Brooks has been noted for their open queerness and gender non-conformity within college sports, such as their Princeton Athletics headshot during the 2021–22 season showing them with black eyeliner, a pearl necklace, earrings, and pink-streaked hair. DNA wrote of Brooks, "By way of being a proud queer person, they are carving a very public stance against traditional notions of being an athlete." While Brooks has noted that teammates are largely supportive of their identity, they have criticized their treatment by opposing teams as well as the general state of queer acceptance at Princeton, saying in a December 2021 TikTok that "as a queer, and gender nonconforming person, I often feel unvalued, unwelcome, and sometimes unsafe here at Princeton University." They expressed support for fellow trans Division I swimmer Lia Thomas during the public debate her success sparked.

Outside of diving, Brooks graduated with a mechanical and aerospace engineering major in 2023. They have spoken of their commitment to pursuing an engineering career, saying "I might do, you know, 10 years of being a socialite and then I’m like ‘okay, time to be an engineer.'"

=== TikTok ===
Brooks gained popularity on TikTok during the COVID-19 pandemic, and by May 2022 they had over 1 million followers on the platform. Their content focuses on comedy, fashion, and social justice through an LGBT lens, including outfit of the day videos, humorous monologues, and documenting of their experiences as a college student and nightlife figure. Outsports described their content as "an effervescent collection of comedic relief, bold fashion choices and social justice stands", while The Daily Princetonian noted their "affirmational positivity, tongue-in-cheek confidence, and fiercely independent expression" and called them "a digital flagbearer for Gen Z’s queer community." Brooks, who self-identifies as a "bimbo", has been credited alongside Chrissy Chlapecka as a leading figure in "BimboTok", a TikTok community reclaiming the archetype in a queer and anti-capitalist context.

In one February 6, 2022 TikTok, Brooks gave a humorous "marketing pitch" to "yassify" the racing company NASCAR, suggesting the name "YASCAR". In response, the company chose to partner with Brooks for Pride Month on a YASCAR marketing campaign and line of merchandise promoting LGBTQ acceptance. Discussing the campaign with Outsports, Brooks said, “In the midst of corporate pride being a point of fair criticism, it was sort of refreshing to have a point of contact with queer people at a really big company whose fanbase is typically not that embracive of queer people."

=== Nightlife and fashion ===
A self-described socialite and "digital club kid", Brooks is a figure in New York City's nightlife and fashion scene. Since summer 2021, they have worked with event producer Susanne Bartsch, including co-hosting events with her, making regular appearances at her Manhattan parties, and running her TikTok account. They are known for their eccentric fashion sense, which they have described as "eclectic, flashy, over the top [...] Some might say camp."

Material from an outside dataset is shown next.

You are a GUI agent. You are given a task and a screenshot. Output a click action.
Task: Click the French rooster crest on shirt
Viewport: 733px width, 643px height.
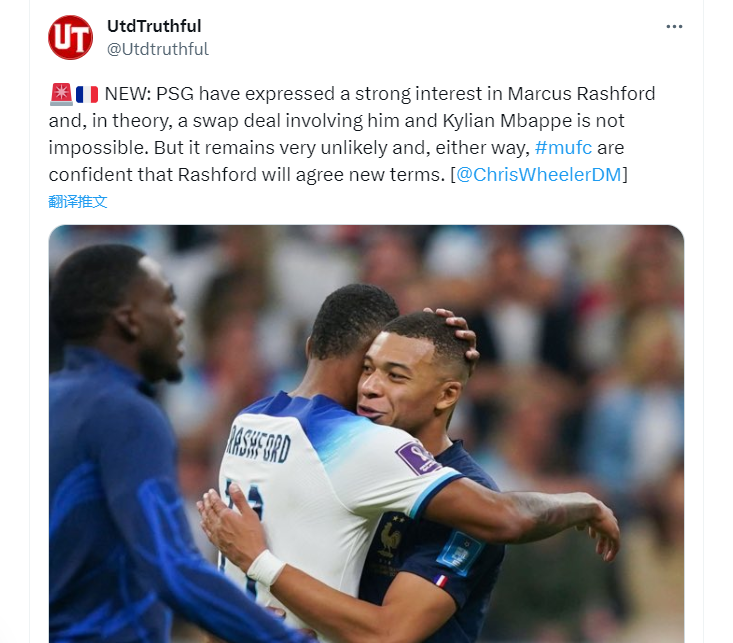[390, 538]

Brooks began clubbing after COVID-19 restrictions were lifted, beginning with an anniversary party for Lady Gaga's Born This Way album where they wore a Gaga-inspired look. These parties also marked Brooks' first in-person interactions with their TikTok fans, which they described as "pivotal for me. I had never been in a space like that where the idea of standing out was celebrated”. In May 2022 they attended the Met Gala afterparty, where they were noticed by musician Anderson .Paak. In September, Brooks made their New York Fashion Week debut at the Vogue World show wearing a Stella McCartney/Mylo outfit, where they introduced themselves to Vogue editor Anna Wintour. That same month, Brooks attended the Coach x VOGUE World afterparty atop The Standard, also attended by Lil Nas X, Ansel Elgort, Caroline Trentini, Jeremy O. Harris, and Stuart Vevers; Brooks was photographed with fellow TikToker Davis Burleson. In November, they attended the Humane Society's To The Rescue! gala wearing a dress from sustainable fashion designer Collina Strada; the event was hosted by Andy Cohen at Cipriani 42nd Street, with other attendees including Justin Theroux, Amy Sedaris, and Cory Booker.

== Personal life ==
Brooks identifies as non-binary, gay, genderfluid, and transfeminine and uses they/them pronouns.